Tutto corretto, ma qui voglio sottolineare un punto decisivo: non è la procedura formale il problema, ma la deriva politica che Trump rappresenta e che trova sponde nei sovranismi nazionali europei. Ed è una deriva che fa il gioco di Putin, senza bisogno di atti ufficiali o di voti del Congresso.
Il problema non sta nel rischio formale che Trump lasci la NATO, ma nel modo in cui egli indebolisce l’Europa, rendendola insicura e imprevedibile. Gli basta un tweet, un piano di sicurezza o un proclama per incrinare la credibilità dell’alleanza. Questo è ciò che Putin desidera, perché un’Europa divisa e indebolita serve i suoi interessi. Ed è qui che nasce il vero pericolo per l’Italia, perché i sovranismi nazionali non rendono un Paese più forte, ma lo rendono ricattabile e subordinato agli interessi degli altri. Perdere l’Europa oggi significa perdere protezione, autonomia e capacità di contare nel mondo.
Un altro aspetto fondamentale riguarda le richieste americane all’Ucraina di andare al voto in pieno conflitto. Questa idea è irresponsabile, pericolosa e profondamente contraria al senso stesso della democrazia. Il Regno Unito, la più antica democrazia parlamentare del mondo, non andò alle urne per dieci anni, dal 1935 al 1945, mentre affrontava la più grande minaccia della sua storia. Nessuno invocò elezioni durante i bombardamenti di Londra. La democrazia non è una vetrina da esibire, è un impegno serio, fatto di responsabilità, misura e difesa delle istituzioni quando il mondo intorno vacilla. Chiedere elezioni in un Paese sotto attacco significa essere turisti della democrazia, considerarla un gioco invece di un dovere civile.
Questo ci porta a riflettere sull’Europa che abbiamo e su quella che dovremmo costruire. L’Unione Europea non è uno Stato federale, non ha una difesa comune e non dispone di una politica estera autonoma. È un mercato unico con alcune istituzioni che operano entro limiti precisi.

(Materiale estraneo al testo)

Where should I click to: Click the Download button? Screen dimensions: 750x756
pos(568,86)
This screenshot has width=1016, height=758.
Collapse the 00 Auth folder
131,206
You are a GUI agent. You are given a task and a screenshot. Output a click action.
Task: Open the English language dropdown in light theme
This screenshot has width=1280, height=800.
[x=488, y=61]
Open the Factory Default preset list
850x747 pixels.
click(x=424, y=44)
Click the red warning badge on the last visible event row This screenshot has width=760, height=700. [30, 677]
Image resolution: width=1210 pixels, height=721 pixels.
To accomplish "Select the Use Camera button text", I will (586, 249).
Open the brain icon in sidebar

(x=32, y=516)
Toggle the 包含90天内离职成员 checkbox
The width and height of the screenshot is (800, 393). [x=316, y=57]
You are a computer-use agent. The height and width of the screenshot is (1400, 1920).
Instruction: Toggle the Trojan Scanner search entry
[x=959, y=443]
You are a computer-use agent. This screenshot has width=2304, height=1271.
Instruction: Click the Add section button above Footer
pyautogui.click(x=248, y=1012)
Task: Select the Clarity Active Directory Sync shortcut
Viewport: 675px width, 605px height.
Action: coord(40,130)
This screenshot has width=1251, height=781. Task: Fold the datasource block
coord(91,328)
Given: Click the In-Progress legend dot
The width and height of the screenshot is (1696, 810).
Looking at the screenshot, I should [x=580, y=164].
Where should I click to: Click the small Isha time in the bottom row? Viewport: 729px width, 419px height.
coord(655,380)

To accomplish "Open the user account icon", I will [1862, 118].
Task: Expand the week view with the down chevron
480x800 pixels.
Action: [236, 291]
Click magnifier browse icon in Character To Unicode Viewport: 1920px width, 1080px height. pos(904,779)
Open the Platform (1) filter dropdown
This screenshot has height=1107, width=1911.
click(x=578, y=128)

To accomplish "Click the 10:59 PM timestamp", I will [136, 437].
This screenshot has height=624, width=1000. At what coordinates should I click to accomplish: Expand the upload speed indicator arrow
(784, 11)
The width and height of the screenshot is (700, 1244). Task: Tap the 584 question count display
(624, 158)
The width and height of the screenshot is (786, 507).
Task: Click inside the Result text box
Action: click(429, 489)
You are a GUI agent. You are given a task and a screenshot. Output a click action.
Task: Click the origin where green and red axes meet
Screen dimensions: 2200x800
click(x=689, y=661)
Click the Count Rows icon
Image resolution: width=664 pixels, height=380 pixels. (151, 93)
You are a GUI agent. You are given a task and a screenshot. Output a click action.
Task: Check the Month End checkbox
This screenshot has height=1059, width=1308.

Tuttavia, ciò che ha costruito, lo ha fatto bene tant’è che l’euro è la più grande conquista della nostra storia recente e in venticinque anni è diventato la seconda moneta mondiale, riducendo il monopolio del dollaro.
Oggi Francoforte, non Bruxelles, è il vero centro di influenza economica del continente. E questo ci ricorda che l’Europa, pur con i suoi limiti, è ancora la regione più ricca e avanzata al mondo, sia economicamente sia culturalmente.
Tuttavia, tutto questo non basta. L’Europa deve smettere di essere solo un gigante economico e diventare una potenza politica. Non ci saranno soluzioni se non si compie un salto coraggioso, e il primo passo indispensabile è una Costituzione europea che stabilisca poteri, competenze e responsabilità chiare. Il voto a maggioranza sarà lo strumento per impedire che un solo Paese possa bloccare il destino di tutti. Solo così l’Europa potrà parlare con una voce sola, difendere se stessa e contare nel mondo.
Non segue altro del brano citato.